- [DATA SUPPLIED]:

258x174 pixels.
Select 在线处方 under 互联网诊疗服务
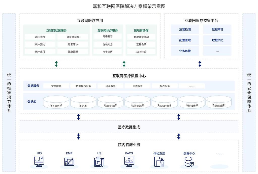[108, 44]
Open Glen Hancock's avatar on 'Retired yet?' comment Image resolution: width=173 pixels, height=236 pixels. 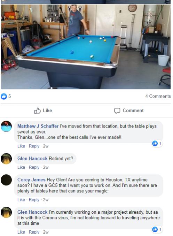6,159
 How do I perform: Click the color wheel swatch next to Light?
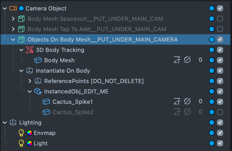tap(30, 143)
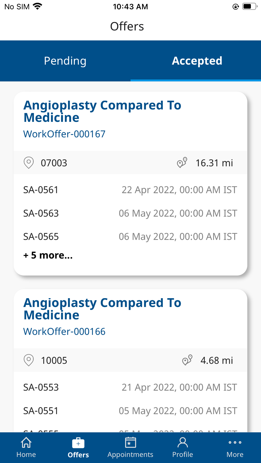Expand the '+ 5 more...' appointments list
261x463 pixels.
(x=48, y=255)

- [WHAT YOU ARE ASKED TO DO]:
Omitting all pictures, retype exactly the lines from the line containing "How do I perform: Click" down to the last line above, both ends included.

- [ANSWER FOR THIS EXERCISE]:
 How do I perform: Click the color wheel swatch next to Light?
tap(30, 143)
Expand the '+ 5 more...' appointments list
261x463 pixels.
(x=48, y=255)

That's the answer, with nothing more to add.